The Spirit Whispered to Me
April 2015

“The Spirit Whispered to Me,” Liahona, April 2015, 42

The Spirit Whispered to Me

Christina Albrecht Earhart, Washington, USA

boys running

Illustration by Bradley H. Clark

“Hey, guys! Come back!” a frantic voice called out.

I turned to notice two boys about five and seven years old running through the store parking lot with tears streaming down their faces. The salesman looked concerned as he called to them.

As I turned back toward my car, the Spirit whispered, “You can be of help here.” The whisper was quiet yet so clear that a moment later I was running through the parking lot toward the boys.

I found the older one standing by a brown minivan. I approached and knelt beside him.

“Hi. My name is Christina. Are you OK?”

At my words, he cried harder and hid his face in his arm. The salesman and the other boy joined us.

“I think they only speak French,” the salesman told me. “We just found them running through the store, lost.”

I repeated my introduction to the children in French. French was my first language, but I hadn’t spoken it since I was adopted into an English-speaking family as a small child. Normally, my French is poor. At that moment though, it was neither clumsy nor stilted. The words were clear in my mind and my voice as I comforted the boys.

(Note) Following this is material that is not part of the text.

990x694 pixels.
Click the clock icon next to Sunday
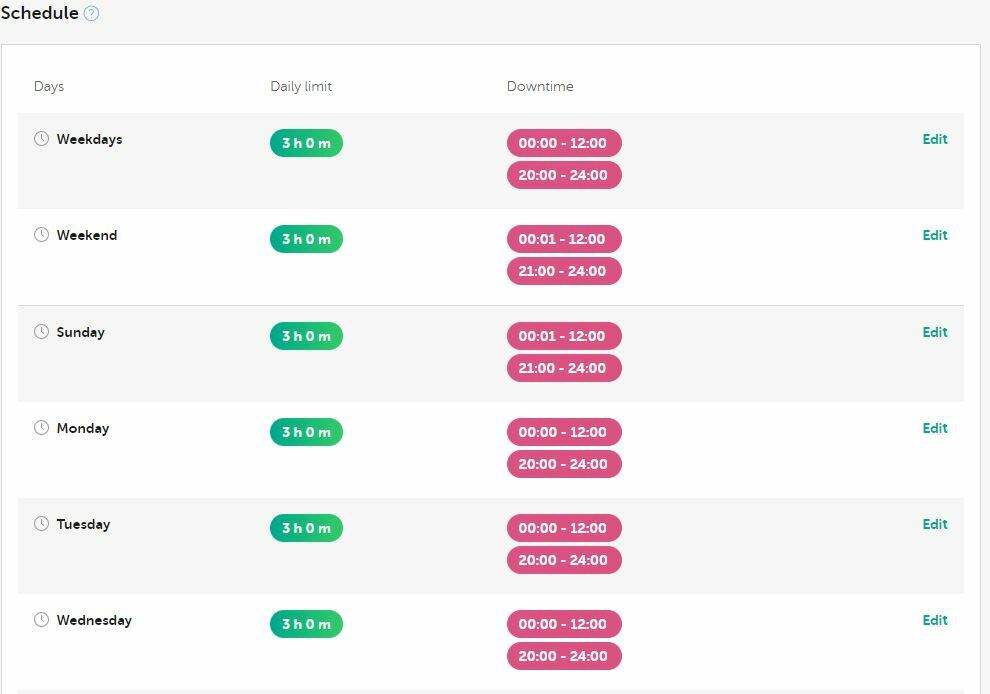coord(41,332)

Between sobs, the older boy explained in a quick torrent of words that he and his brother could not find their parents anywhere in the store and had run outside looking for them. As I listened, I became vaguely aware of how amazing it was that I was not only conversing freely in French but also readily understanding and consoling two frightened children.

“They’ve lost their parents and want to wait for them here at their car,” I told the salesman. The little boy told me the names of his parents, which I gave to the salesman so he could page them. A few minutes later the boy spotted his father coming out of the store and ran to meet him.

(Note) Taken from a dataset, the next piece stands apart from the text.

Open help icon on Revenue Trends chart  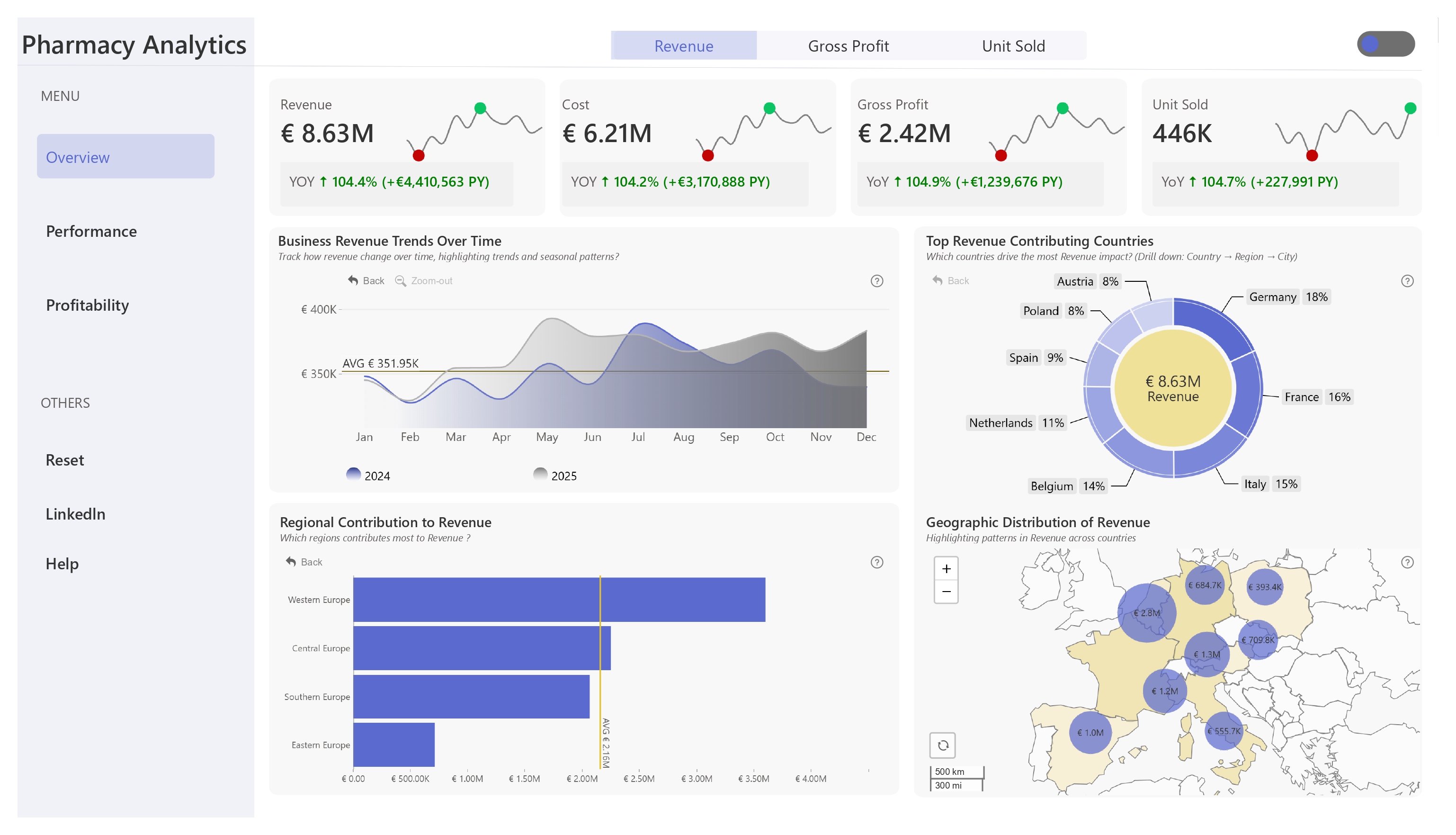click(876, 281)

As I followed the boy to his father, I found that I could no longer manage even a good-bye in French. I tried in vain to say anything the boys could understand, but I could say nothing more than a few random words. Finally, I resorted to English, saying to the boy, “Bye. It was nice to meet you.”

As I left the boys with their parents, I was full of gratitude. Heavenly Father had worked through me to comfort two of His little ones. I was humbled that the Lord could magnify my limited abilities to fulfill His purposes. I was grateful to witness what can happen as we offer ourselves to Him when called upon, even in the most unlikely of settings.